On Saturday I went to the FA Cup tie between Hampton & Richmond Borough and Whyteleafe played at The Beveree Stadium on Beaver Lane, Hampton. At grounds such as these one can almost touch the players. We were stood right on the railings that surrounded the playing area and any comments from the crowd were certainly within earshot of the players and the match officials. As if to prove this point the referee, just before half time, felt the need to stop the game and speak to one of the stewards. The said steward was then dispatched, with a number of his colleagues, into a small group of Whyteleafe fans stood behind the goal. This happened some distance from where we were standing, but it transpired that someone in the crowd had made a comment to either the referee or a player and the stewards had been sent to intervene. The point is that not only did the referee hear something, it was also easy to point out the perpetrator. Virtually impossible in the cauldron atmosphere of a Premiership crowd, but at the Beveree with a modest attendance, no problem. Had that particular fan crossed the line that defines what is acceptable and what is not?

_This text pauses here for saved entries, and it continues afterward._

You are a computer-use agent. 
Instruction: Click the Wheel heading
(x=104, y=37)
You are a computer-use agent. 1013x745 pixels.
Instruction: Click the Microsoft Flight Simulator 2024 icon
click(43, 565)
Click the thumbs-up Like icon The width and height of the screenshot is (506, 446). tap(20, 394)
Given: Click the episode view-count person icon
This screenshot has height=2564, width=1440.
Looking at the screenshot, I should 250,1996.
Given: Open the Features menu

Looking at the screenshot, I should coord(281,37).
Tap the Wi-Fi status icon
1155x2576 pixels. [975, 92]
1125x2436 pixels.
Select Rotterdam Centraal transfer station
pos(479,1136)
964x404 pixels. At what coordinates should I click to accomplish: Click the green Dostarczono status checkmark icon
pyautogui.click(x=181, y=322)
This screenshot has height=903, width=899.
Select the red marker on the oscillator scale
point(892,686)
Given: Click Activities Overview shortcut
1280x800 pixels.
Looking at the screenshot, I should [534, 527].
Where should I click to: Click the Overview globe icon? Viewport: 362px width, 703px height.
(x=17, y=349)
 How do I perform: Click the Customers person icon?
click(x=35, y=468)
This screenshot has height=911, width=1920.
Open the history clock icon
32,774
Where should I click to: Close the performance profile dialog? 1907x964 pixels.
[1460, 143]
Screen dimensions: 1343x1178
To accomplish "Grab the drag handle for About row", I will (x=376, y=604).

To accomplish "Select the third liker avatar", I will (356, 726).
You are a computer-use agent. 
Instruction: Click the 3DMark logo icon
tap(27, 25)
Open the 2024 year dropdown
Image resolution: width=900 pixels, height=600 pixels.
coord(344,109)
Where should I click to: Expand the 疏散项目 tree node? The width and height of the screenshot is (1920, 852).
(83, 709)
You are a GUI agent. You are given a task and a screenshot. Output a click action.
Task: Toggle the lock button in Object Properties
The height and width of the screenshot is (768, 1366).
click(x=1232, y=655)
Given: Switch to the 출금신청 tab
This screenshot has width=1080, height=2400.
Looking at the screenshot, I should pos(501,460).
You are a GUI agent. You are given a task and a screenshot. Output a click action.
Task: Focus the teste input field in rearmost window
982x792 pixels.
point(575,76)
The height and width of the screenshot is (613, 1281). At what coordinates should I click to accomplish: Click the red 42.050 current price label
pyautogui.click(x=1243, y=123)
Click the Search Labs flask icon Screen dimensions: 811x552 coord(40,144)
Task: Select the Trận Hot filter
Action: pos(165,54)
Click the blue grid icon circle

I also read at the weekend about a fan who verbally abused a player in the FA Cup game between Whitley Bay and Hyde United. A Hyde United player, who tamely shot wide of goal, received a torrent of (reportedly) unacceptable abuse from one of his own fans. Unlike the Ashley Cole incident, this didn't make the back pages. The referee asked the abused player if he wanted the fan to be ejected from the ground. Once again, no hiding place for the accused. Not only did the referee step in to take action from comments hurled from the crowd, but in this case he passed the ultimate decision to the attacked player. Is that right?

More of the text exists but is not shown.